WHAT YOU NEED TO DO: Below are records; how many of their lines contain "toolbar"? Answer with only the number.

** Opening EXCERPTED RECORDS block **

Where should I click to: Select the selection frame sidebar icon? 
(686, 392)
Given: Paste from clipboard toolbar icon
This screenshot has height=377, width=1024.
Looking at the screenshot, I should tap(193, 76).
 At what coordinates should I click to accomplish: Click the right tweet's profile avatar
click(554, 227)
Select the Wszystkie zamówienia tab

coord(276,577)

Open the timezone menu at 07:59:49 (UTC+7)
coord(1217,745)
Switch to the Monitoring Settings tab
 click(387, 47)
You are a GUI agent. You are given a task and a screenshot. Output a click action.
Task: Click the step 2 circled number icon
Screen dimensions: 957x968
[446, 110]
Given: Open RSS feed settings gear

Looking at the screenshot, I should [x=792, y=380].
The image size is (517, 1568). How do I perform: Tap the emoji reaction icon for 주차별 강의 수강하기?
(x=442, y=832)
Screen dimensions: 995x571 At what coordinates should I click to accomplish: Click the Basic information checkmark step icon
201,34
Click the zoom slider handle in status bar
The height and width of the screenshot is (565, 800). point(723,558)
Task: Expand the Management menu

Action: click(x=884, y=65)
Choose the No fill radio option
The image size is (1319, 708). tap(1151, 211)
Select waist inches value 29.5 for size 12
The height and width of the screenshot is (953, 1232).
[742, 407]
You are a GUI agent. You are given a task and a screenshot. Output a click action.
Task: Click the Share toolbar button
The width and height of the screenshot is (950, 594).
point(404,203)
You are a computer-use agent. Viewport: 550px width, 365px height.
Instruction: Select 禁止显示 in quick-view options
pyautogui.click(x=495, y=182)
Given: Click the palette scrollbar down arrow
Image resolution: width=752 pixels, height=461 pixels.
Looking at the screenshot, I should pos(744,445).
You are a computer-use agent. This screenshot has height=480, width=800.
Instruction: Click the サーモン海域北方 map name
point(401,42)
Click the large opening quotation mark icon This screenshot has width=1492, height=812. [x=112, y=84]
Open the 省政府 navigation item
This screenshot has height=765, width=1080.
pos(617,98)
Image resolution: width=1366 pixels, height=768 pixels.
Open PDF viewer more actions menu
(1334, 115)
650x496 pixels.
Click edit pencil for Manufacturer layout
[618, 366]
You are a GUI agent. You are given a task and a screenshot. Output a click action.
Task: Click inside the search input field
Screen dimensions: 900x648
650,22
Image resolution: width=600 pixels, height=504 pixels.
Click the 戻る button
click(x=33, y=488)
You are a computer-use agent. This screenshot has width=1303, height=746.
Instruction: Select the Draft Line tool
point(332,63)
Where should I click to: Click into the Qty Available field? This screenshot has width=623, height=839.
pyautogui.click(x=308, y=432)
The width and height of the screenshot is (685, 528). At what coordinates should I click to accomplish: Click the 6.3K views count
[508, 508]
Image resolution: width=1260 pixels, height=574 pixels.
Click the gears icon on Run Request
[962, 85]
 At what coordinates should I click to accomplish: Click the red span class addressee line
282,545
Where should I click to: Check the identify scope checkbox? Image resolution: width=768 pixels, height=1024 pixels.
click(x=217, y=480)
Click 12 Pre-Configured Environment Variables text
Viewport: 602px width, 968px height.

** Closing EXCERPTED RECORDS block **

OUTPUT: 2